● **DATA LISTING**:
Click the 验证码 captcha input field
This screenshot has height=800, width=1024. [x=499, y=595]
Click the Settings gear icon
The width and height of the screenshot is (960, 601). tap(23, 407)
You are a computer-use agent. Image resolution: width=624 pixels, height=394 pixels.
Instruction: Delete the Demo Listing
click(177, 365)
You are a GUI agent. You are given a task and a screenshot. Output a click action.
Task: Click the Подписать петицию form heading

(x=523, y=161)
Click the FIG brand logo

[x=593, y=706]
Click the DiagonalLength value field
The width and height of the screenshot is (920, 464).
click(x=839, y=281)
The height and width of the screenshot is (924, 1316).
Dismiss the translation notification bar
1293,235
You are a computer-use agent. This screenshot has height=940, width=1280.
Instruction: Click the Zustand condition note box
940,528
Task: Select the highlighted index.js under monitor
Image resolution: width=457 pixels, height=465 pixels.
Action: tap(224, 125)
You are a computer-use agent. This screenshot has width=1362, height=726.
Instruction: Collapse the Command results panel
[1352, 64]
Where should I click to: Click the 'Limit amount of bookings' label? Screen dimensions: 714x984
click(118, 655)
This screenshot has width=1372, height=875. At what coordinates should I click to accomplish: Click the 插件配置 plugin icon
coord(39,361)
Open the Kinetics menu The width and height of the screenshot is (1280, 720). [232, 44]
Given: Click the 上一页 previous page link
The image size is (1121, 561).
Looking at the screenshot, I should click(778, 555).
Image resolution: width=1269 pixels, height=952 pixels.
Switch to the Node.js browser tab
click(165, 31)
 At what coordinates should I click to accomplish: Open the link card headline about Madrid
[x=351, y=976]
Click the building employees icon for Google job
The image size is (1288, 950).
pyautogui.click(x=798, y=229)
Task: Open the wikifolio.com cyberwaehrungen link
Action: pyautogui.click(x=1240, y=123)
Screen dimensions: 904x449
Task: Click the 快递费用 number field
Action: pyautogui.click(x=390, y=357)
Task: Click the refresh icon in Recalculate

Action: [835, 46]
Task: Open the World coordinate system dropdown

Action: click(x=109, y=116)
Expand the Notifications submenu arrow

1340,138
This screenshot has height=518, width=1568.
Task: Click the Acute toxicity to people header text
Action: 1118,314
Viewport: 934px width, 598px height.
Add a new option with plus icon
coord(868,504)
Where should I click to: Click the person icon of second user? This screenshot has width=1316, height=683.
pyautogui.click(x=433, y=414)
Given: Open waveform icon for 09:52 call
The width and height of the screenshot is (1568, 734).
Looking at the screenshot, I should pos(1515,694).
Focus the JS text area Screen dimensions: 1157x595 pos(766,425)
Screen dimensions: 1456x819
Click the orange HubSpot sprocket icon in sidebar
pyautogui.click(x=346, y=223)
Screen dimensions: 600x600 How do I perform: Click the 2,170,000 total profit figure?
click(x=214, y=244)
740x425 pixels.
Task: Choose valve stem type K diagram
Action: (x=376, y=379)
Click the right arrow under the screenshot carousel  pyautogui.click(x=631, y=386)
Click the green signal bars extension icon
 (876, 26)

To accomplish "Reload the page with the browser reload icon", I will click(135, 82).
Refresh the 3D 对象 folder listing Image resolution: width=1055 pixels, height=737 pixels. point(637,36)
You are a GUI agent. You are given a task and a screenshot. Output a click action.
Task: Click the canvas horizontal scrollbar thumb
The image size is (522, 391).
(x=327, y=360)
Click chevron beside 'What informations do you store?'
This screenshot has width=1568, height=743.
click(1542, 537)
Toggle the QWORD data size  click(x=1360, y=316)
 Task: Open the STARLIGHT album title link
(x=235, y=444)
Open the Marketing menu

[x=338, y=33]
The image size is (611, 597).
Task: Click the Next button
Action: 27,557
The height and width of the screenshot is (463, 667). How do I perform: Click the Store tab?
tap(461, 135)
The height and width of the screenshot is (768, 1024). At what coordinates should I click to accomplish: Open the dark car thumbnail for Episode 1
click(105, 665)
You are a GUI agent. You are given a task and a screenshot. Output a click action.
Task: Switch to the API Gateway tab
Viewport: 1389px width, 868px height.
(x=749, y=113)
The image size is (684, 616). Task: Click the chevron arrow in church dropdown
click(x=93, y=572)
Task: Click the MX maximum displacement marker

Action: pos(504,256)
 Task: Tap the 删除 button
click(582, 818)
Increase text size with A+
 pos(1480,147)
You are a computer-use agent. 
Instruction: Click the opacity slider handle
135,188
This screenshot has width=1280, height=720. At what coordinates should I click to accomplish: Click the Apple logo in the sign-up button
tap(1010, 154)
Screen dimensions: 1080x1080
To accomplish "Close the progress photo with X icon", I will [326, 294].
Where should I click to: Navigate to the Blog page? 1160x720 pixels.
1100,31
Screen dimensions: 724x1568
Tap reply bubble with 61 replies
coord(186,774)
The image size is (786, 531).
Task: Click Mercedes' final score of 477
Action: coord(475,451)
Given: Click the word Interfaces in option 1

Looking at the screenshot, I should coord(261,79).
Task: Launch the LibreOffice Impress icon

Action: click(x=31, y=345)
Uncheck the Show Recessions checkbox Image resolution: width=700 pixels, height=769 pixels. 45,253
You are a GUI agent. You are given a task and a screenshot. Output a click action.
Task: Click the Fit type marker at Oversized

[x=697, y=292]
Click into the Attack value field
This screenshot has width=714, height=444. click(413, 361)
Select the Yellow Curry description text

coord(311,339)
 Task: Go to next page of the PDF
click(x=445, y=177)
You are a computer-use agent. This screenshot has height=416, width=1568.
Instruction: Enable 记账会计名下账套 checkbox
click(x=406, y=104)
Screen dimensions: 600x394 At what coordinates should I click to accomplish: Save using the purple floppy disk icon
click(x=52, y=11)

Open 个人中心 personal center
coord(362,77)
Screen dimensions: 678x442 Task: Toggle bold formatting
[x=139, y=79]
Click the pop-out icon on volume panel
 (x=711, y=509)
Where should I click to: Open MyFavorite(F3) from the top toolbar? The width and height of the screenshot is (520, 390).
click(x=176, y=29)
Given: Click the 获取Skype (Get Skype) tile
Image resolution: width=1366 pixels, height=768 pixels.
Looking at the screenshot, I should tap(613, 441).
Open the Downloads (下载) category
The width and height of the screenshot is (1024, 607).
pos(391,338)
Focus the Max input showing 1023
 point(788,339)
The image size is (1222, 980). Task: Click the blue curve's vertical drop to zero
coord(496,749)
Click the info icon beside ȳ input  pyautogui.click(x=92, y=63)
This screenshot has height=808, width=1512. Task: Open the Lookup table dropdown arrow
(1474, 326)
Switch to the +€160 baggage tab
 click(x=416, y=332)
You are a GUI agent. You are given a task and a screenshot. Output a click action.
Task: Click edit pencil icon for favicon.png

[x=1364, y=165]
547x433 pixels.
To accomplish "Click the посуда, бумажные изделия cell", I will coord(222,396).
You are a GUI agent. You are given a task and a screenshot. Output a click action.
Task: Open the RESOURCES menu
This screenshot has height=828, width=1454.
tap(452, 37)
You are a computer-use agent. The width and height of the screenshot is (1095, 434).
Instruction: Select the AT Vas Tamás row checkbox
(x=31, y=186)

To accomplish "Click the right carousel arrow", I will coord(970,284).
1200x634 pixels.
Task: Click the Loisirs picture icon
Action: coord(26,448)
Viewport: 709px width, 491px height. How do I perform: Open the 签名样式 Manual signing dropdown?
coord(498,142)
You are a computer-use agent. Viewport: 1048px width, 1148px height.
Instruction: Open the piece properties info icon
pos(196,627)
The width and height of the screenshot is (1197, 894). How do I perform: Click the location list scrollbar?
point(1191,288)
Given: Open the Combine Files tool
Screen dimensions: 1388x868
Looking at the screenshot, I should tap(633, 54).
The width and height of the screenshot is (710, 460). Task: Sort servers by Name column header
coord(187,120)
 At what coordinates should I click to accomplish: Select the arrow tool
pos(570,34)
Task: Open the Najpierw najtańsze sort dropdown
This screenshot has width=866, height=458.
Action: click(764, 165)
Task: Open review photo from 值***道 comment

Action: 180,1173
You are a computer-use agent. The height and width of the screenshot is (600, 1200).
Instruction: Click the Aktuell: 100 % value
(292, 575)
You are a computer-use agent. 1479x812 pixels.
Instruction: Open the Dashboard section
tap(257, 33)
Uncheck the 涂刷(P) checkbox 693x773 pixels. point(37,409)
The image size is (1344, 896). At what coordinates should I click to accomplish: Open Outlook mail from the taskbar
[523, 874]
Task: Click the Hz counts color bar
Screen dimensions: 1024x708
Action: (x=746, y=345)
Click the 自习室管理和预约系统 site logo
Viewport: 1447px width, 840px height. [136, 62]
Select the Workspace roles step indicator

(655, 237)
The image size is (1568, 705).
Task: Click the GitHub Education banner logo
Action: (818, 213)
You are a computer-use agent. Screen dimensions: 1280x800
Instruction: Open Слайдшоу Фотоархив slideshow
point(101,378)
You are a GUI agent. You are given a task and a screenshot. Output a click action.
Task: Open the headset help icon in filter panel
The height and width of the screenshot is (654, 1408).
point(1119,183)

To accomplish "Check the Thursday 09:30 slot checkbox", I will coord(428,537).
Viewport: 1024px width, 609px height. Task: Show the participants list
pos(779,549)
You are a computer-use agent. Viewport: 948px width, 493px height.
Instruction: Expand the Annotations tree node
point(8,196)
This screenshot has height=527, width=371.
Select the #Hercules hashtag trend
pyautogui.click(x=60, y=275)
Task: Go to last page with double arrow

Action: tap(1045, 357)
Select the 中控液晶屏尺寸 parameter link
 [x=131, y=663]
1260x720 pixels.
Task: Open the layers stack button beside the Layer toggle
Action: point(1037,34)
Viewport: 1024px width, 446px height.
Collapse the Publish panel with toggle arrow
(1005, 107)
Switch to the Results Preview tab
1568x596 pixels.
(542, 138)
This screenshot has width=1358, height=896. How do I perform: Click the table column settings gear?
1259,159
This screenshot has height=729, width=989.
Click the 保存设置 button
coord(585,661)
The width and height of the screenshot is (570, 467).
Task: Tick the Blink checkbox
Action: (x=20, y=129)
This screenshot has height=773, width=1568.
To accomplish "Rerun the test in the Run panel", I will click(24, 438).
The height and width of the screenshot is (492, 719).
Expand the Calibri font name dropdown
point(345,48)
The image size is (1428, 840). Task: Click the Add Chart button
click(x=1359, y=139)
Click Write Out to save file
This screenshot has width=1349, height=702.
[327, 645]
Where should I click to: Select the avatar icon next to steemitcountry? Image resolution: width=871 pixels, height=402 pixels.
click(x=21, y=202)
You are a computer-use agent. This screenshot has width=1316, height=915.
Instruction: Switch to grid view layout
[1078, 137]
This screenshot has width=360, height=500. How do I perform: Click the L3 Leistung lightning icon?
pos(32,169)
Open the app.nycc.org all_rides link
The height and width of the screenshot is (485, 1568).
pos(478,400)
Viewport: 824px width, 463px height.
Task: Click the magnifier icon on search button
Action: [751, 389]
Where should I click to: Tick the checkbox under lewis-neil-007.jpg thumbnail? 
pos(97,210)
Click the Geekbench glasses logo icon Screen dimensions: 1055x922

● **WHAT TO PRODUCE**: Recast the listing lines from the line with "At what coordinates should I click to accomplish: Open the link" up to and including the line with "Action: [835, 46]" as a Markdown table with the columns Row and Entry. Number each line in Row, and omit blank lines.

● **RESULT BELOW**:
| Row | Entry |
|---|---|
| 1 |  At what coordinates should I click to accomplish: Open the link card headline about Madrid |
| 2 | [x=351, y=976] |
| 3 | Click the building employees icon for Google job |
| 4 | The image size is (1288, 950). |
| 5 | pyautogui.click(x=798, y=229) |
| 6 | Task: Open the wikifolio.com cyberwaehrungen link |
| 7 | Action: pyautogui.click(x=1240, y=123) |
| 8 | Screen dimensions: 904x449 |
| 9 | Task: Click the 快递费用 number field |
| 10 | Action: pyautogui.click(x=390, y=357) |
| 11 | Task: Click the refresh icon in Recalculate |
| 12 | Action: [835, 46] |